Los títulos académicos son sinónimo de conocimiento en un área específica, pero llegar a la presidencia requiere dominar muchos aspectos a la vez.

El expresidente Lucio Gutiérrez es de los que consideran que el nombre de un presidenciable debe estar acompañado de una “sólida preparación académica”.

Poco se habla de las credenciales académicas de los candidatos a la presidencia. Se entiende que si aspiran a la primera magistratura del país, sostienen bajo el brazo una hoja de vida llena de largos nombres de títulos, diplomas y masterados. En la lista de ocho aspirantes presidenciales está representado un abanico de profesiones que van desde médico y licenciado hasta los infaltables abogado y doctor en Jurisprudencia.

Los títulos académicos son sinónimo de conocimiento en un área específica, pero llegar a la presidencia requiere dominar muchos aspectos a la vez. León Roldós, quien fue rector de la Universidad de Guayaquil durante 10 años, traduce esto en dos palabras: formación y capacidad. “El título no hace al ser humano. Hay actores que en la sociedad y en la economía han demostrado una capacidad de gestión. Su experiencia, formación, objetividad superan el hecho de tener un título”.

El panorama actual devela una primera certeza: el próximo mandatario no tendrá un PhD. El presidente Rafael Correa es el primero en la historia en llegar al sillón de Carondelet alcanzando el máximo nivel de estudios académicos al que puede llegar una persona, en su caso doctor en Economía. Sin embargo, sectores productivos y de oposición cuestionan sus medidas económicas, como el alza de impuestos, las salvaguardias, el endeudamiento y más.
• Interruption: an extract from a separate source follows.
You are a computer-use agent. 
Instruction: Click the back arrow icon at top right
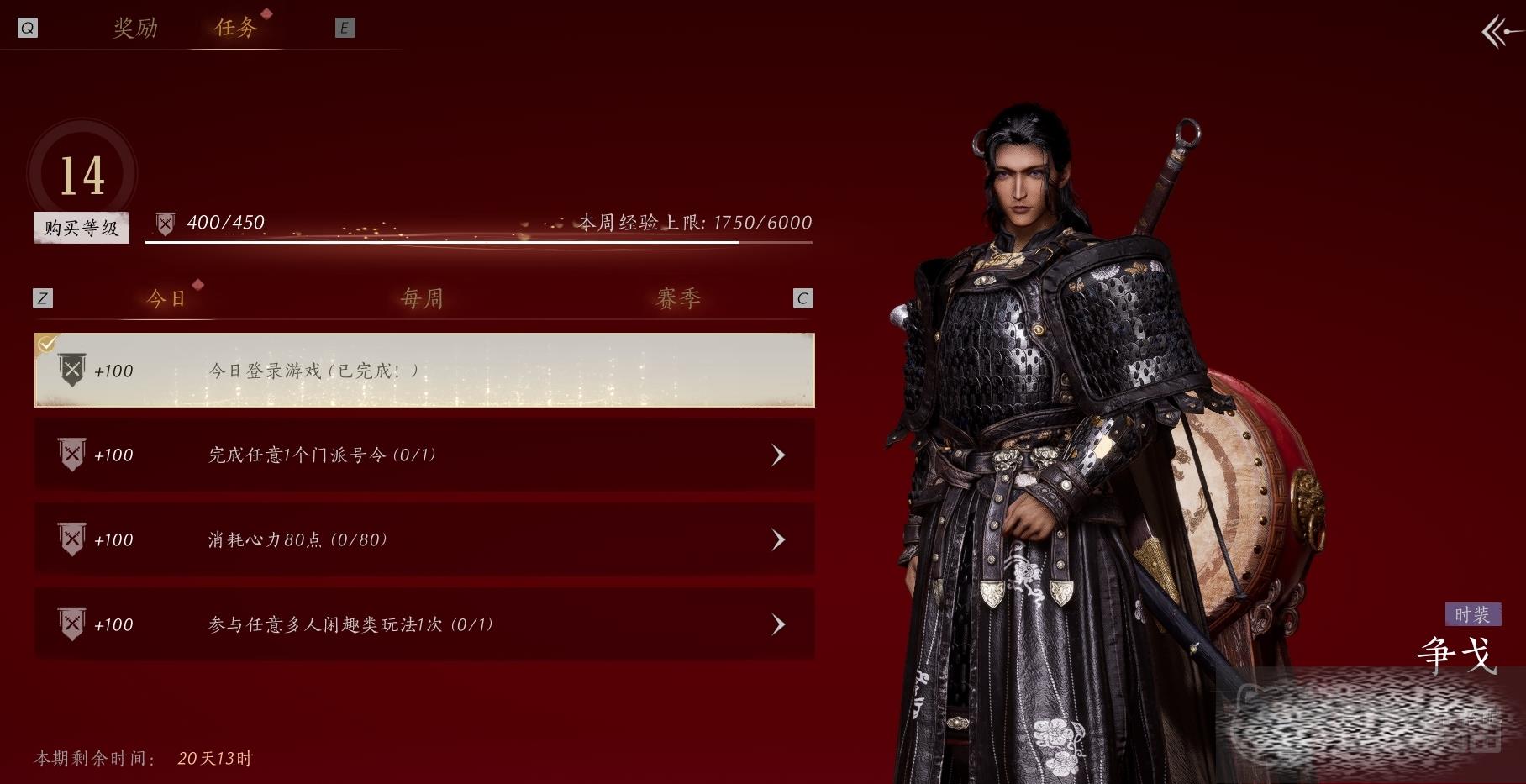1502,34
Correa es el único presidente economista desde el retorno a la democracia en 1979. Desde ese año hasta la actualidad, 12 hombres han ejercido el cargo: dos abogados, cinco doctores en Jurisprudencia, dos ingenieros, un arquitecto y un médico.

El expresidente Lucio Gutiérrez es de los que consideran que el nombre de un presidenciable debe estar acompañado de una “sólida preparación académica” y, adicionalmente, valores éticos, morales, cívicos y patrióticos. El ahora aspirante a la Asamblea Nacional es ingeniero civil. Su preparación, relata, le sirvió durante su gestión en la supervisión y contratación de obras como hidroeléctricas y carreteras. En las decisiones complicadas (económicas y políticas) el título quedó a un lado.

Si bien la formación académica de un aspirante presidencial no es un aspecto decisivo al momento de concederle el voto, sí es un factor que invita a pensar al votante.